Experts recommend a self-cleaning every four to six weeks when used regularly. You can go longer if you continually wipe up spills.
“We don’t want a lot of build-up before we do a self-clean. Self-cleaning cycles, you can adjust them anywhere from two to three-and-a-half hours. If you don’t have a lot of soil, set it for two hours and let it do its thing and you don’t have to worry about it,” explained home appliance technician Brad Taljonick.
The extreme heat of the self-cleaner makes it a fire risk, so don’t run it before you leave the house or while you sleep.
Another “oven don’t” is using aluminum foil as a drip pan.
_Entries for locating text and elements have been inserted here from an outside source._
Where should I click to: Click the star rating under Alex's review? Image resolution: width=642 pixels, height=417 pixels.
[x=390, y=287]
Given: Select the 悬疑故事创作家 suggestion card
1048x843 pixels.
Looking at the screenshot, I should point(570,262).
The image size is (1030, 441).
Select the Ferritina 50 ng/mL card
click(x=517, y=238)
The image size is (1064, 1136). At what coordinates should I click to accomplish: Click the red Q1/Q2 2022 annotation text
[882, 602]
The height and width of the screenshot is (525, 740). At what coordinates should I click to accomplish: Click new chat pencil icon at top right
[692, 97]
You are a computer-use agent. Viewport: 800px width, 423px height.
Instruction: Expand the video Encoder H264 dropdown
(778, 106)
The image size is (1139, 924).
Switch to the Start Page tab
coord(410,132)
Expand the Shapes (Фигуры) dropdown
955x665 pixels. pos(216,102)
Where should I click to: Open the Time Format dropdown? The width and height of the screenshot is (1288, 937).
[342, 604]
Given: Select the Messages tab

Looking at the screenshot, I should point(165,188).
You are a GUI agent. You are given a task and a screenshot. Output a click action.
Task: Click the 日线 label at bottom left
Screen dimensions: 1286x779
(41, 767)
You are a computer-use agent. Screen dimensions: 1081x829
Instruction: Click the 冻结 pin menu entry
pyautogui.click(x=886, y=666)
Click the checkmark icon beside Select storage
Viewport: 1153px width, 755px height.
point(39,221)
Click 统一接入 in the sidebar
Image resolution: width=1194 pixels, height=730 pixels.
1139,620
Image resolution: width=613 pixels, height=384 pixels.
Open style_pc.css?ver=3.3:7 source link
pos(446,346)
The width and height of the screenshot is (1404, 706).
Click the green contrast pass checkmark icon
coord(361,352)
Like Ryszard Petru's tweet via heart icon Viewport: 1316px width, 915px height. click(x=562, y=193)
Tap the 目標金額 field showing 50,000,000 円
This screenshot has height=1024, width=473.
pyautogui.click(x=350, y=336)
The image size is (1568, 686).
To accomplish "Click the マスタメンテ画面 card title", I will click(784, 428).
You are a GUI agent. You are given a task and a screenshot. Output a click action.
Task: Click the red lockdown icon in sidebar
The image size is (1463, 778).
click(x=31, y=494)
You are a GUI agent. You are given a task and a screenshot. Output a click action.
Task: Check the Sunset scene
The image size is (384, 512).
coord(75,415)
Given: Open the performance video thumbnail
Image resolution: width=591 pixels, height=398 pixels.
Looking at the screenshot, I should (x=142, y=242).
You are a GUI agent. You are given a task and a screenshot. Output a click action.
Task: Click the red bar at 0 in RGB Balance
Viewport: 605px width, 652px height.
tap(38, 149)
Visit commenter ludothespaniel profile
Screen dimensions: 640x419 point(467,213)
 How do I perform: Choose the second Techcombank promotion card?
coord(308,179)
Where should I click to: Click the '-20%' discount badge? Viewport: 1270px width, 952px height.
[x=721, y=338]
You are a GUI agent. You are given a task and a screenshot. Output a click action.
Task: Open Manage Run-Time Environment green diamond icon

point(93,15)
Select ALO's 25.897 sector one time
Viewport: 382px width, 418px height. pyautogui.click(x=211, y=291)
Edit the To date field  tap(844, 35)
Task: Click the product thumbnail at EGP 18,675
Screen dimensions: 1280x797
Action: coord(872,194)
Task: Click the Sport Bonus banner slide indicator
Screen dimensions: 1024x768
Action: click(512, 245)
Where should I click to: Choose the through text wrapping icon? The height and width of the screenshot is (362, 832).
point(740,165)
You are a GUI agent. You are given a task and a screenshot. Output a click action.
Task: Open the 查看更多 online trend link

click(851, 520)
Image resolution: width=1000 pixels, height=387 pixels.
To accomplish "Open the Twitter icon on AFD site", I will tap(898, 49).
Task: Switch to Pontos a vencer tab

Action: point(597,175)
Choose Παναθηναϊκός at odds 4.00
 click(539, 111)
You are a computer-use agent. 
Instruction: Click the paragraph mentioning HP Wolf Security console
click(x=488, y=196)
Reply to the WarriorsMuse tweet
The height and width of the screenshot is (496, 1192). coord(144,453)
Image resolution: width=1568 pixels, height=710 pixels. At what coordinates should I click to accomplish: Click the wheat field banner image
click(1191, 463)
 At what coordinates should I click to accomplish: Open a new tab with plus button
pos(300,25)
“Sure, it prevents drips and what-have-you and makes cleaning easier, but it causes some problems as far as uneven heat, reflection because oven cavities are made to disperse the heat properly so we have even baking. So foil – not a good idea,” Taljonick said.
A couple of other expert tips: make sure the vents are clean and clear to maintain even cooking, and do not use spray cleaners around the control knobs. They can leak into the circuitry and short them out. A soapy cloth or sponge should do the trick.
Hicks says you should get seven to ten problem-free years out of a new oven when properly cleaned and maintained. If you have a gas oven and you start to notice a gas smell or uneven heating, it’s an indication of an ignitor problem and needs to be serviced.